The 2019-2020 school year kicked off with many major changes, and more are on the way. Some students are calling this year the “Year of Change.”
Major changes that have already occurred include the rotating schedule, Community Block, and new lunch options. In general, students have mixed opinions on these changes, some liking them while others are taking time to get used to them.
In previous years, students attended classes in the same order. Days would always start with A block and end with D block. This year’s new schedule rotates. The first class of the day moves down to the last class the next day, and the other classes move up one block. A-B-C-D becomes B-C-D-A.
The main idea behind the rotating schedule is to help students academically by balancing the class time for each period. Mr. David Pfundstein, Dean of Student Life and Leadership, said, “The rotating schedule helps students have similar levels of focus in each class.” Gone are the days when attention for D block could be compromised due to exhaustion or dismissal anticipation.
Many students and teachers have already benefited from this scheduling change, but it is taking some time for some students to get used to it. Jeff Li (‘20) said, “I think it is confusing because I am so used to having the same class in the fixed block.”
Ms. Jessica Simonetta, Instructor in Science, said, “I am still getting used to the new schedule. I like having students at different times of the day.”
Mr. Pfundstein also talked about another benefit of the rotating schedule which is that “students who play sports or do other activities that might have early dismissals, the rotating schedule makes sure that they don’t miss the same class every time.”
Clinton Zupanc (‘21) agreed.

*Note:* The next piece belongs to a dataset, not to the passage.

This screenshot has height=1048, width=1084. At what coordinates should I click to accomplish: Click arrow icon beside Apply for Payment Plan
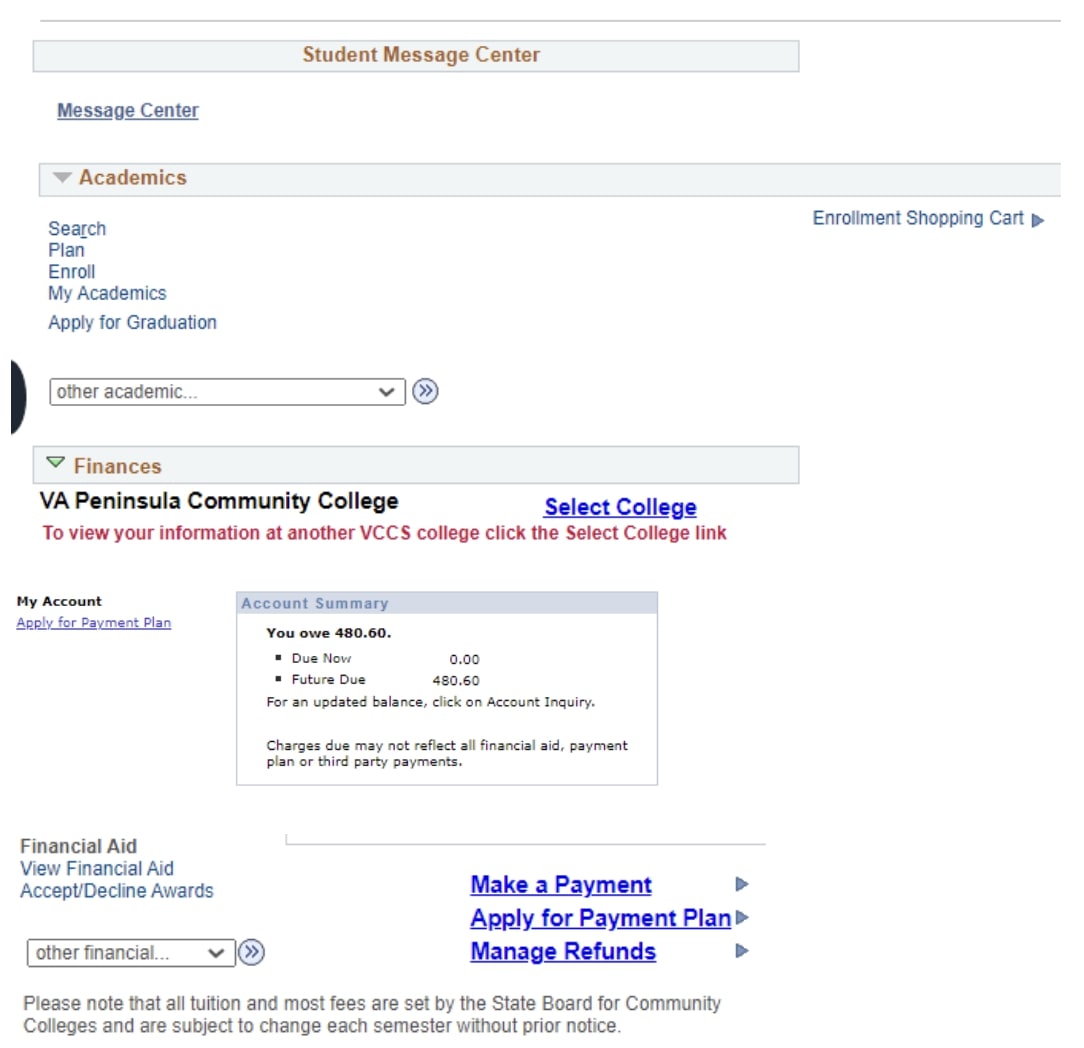pyautogui.click(x=742, y=917)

He said, “I think the new schedule is beneficial for people who do sports.”
Another reason for the rotating schedule is that students may learn better at different times. This means that teachers get to have students when they learn their best. This helps students focus during all their classes, especially with the addition of Community Block which can improve their Gilmour experience.
Community Block is a 90 minute free period for students in grades 7-12. It occurs right after the first two classes of the day. It serves as a time period for lunch, club meetings, gives students the opportunity to meet with teachers, time for field trips and experiences outside of the Academy, and more.
Mr. Pfundstein said, “Community block enables students to get more involved with clubs because in the previous years, we felt like students were not involved in clubs after school due to athletic events and other activities.”
Community block benefits students’ academics by providing time for experiential learning opportunities through Catalyst or Vector programs. Mr. Pfundstein said, “Community block also allows the school to invite guest speakers and host other academic events. Also, class field trips can take place without having students missing other classes.”
Community block also helps students to feel less stressed out about school and saves time for busy students. Students could use it as a study hall or time to get academic help from teachers. And, instead of having a fixed schedule to eat lunch, students could manage their time themselves, and choose different locations to eat or the “to-go” option.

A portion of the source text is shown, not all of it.